Listing:
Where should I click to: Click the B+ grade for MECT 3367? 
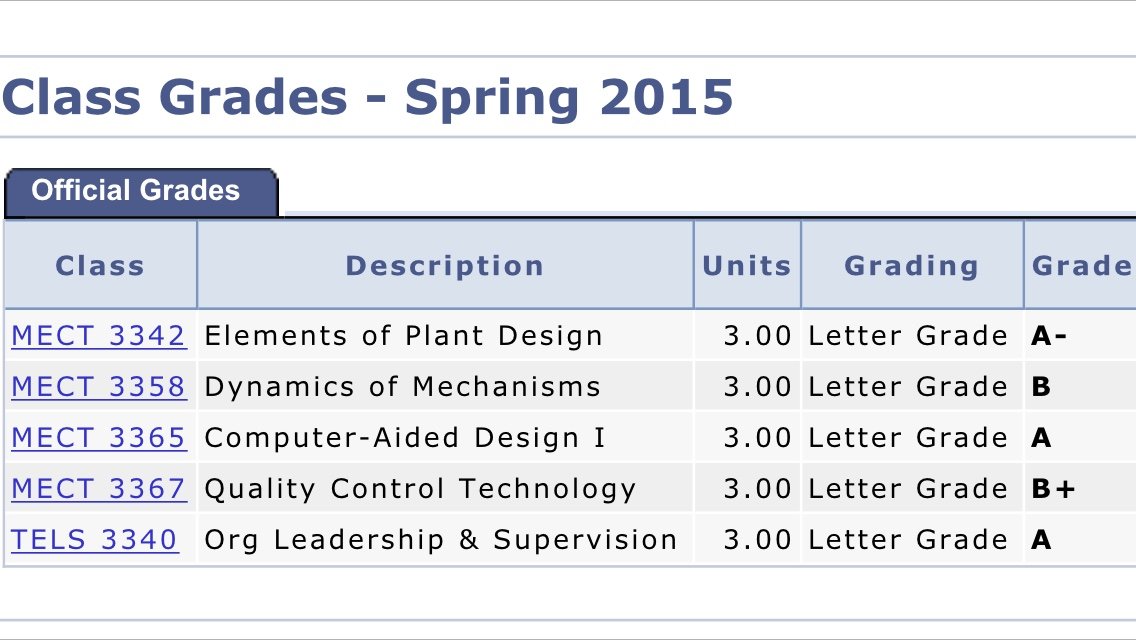pos(1053,489)
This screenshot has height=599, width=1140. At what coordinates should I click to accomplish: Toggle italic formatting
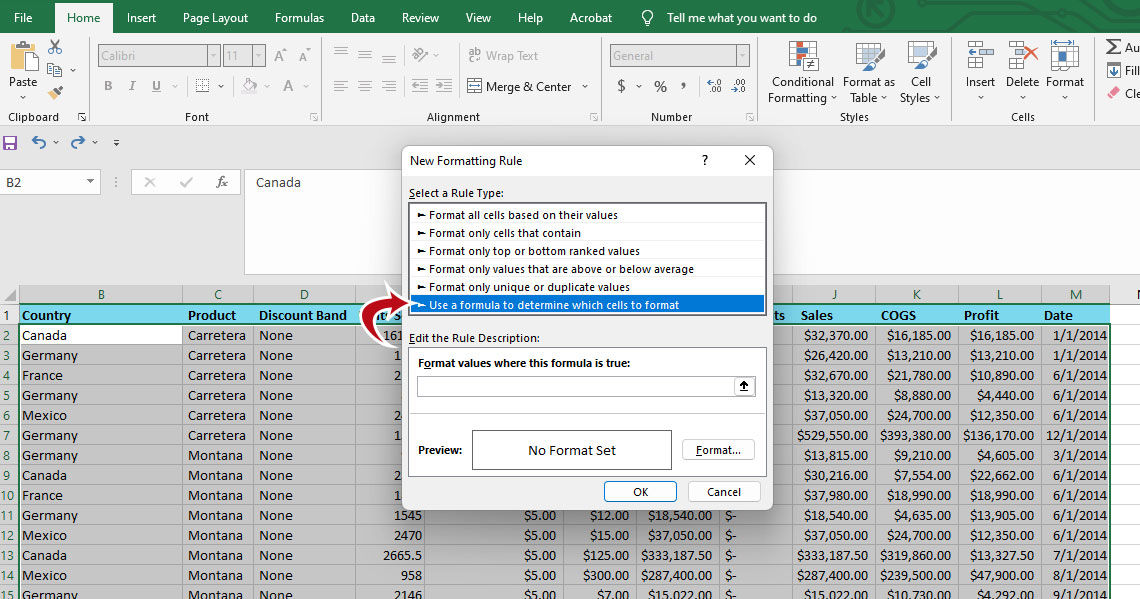(x=131, y=86)
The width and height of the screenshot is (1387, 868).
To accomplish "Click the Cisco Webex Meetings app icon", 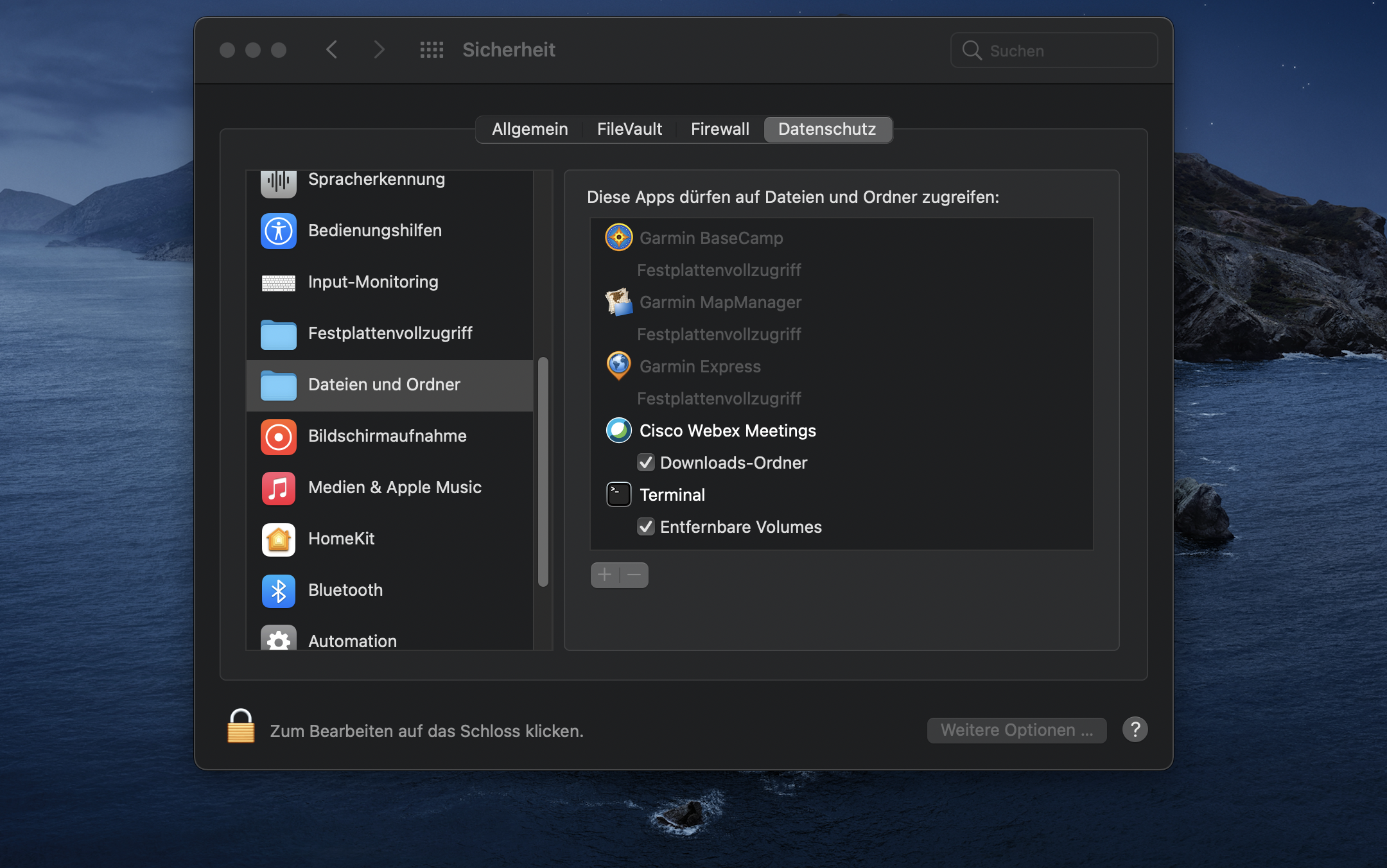I will pyautogui.click(x=618, y=430).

Objective:
Please quote the listing above from its first line through the line that contains "(x=131, y=86)", both included, and leave the pictures out.

Output of the exercise:
Where should I click to: Click the B+ grade for MECT 3367? 
pos(1053,489)
This screenshot has height=599, width=1140. At what coordinates should I click to accomplish: Toggle italic formatting
(x=131, y=86)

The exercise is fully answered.